If we had autonomous gas powered cars that had the features of a modern car so they run a lot cleaner, efficiency of that car could improve incrementally and it would be a true hockey stick-like improvement curve would be possible and if we said ‘If these cars were hybrid we would minimise the damage by leveraging the fact that they’re autonomous to figure out how to best route plan to manage their battery packs etc.”

But data is often manipulated to turn it into a format that people can understand. Once you have presented the most risk-free option, how can you use it to sell to people in a way that isn’t promoting misinformation?

That links us to the next question: Thinking about how much you’re influencing people’s decisions: How does AI differentiate between a good idea and a bad idea?

This is where you get into the ‘Guns don’t kill people, people with guns kill people’ situation: The problem is if you have too many guns around, people get killed. Data shows. And if you don’t take care of your guns.

In this scenario what we have to do is try to make sure that our technology doesn’t get used for evil. Unfortunately the definition of evil is very broad and means something different to everyone which often means that your involvement in something “evil” can almost be inevitable, even if you’re far down the chain from the result.

By starting at the end of chain, at the result, is there a way to pre-empt a result by influencing behaviour?

I think the answer is yes because it comes down to how you inoculate people before the end result occurs. If you had a coke a week that’s perfectly fine but if you had a coke an hour that’s a problem. A good example is problem gambling, if we can identify that you’re a personality that would likely become a gambling addict that would be incredibly useful because if you knew you might make different decisions longer term especially if we introduce you to a gambling addict who said ‘look this is what it costs’, which is very different than the ‘just saying no’ American style campaigns or the British campaigns which says ‘when the fun stops, stop.’ But if you’re an addict its not about fun anymore its about a deep-seated neuro-pathway need.

There’s been a lot of traction at the moment surrounding Regulatory Frameworks and what they’re going to look like how do you think Simulation and AI can be used as part of a framework like that?

I think that if you want to build a framework you have to build a simulation first because you don’t have anything to test it against.

Netflix came up against this issue with their cover art AI. If you watched a lot of movies starring black people you were then given movies that had a 2 minute black role in it as the cover art.

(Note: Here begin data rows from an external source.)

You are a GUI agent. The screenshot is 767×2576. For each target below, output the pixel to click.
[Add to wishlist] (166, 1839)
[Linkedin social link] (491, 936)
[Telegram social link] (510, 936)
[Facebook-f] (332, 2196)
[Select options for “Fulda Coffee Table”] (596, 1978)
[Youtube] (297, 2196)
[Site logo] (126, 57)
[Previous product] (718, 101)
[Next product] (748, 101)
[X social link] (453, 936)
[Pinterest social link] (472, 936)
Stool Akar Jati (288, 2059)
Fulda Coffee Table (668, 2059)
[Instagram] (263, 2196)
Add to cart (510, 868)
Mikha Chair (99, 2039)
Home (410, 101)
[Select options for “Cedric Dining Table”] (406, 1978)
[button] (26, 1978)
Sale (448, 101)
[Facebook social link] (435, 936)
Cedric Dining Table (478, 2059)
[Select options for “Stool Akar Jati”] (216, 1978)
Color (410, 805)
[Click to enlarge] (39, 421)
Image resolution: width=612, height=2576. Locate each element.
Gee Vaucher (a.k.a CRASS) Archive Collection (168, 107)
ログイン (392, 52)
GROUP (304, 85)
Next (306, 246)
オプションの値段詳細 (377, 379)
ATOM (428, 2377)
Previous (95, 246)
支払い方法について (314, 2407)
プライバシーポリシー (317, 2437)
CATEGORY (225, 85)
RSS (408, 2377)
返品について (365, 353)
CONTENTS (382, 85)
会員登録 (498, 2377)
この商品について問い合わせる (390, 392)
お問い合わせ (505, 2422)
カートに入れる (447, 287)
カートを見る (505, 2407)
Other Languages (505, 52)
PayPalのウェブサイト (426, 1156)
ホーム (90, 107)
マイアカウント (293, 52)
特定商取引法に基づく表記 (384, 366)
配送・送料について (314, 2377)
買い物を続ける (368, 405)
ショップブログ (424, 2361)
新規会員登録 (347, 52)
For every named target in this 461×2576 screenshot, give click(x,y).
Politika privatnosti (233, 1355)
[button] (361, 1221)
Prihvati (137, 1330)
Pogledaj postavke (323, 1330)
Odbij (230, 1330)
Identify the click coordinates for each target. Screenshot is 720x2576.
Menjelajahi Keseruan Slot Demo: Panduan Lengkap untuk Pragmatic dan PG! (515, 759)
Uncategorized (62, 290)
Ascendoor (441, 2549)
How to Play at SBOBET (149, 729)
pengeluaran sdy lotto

It’s not that Netflix was racist, its because the AI wasn’t tested properly. When you have a team of primarily Caucasian and potentially Asian programmers testing a system out, combined with an absence of a reasonable amount of black programmers, elements like this don’t get picked up on.

It would be far better to run that in simulation so you can start sandboxing software to find the biases and find the areas that have not been considered within a Regulatory Framework. In fact, simulation and sandboxing should be almost interchangeable where you can use simulation to look at something within a sandbox context and rule issues out.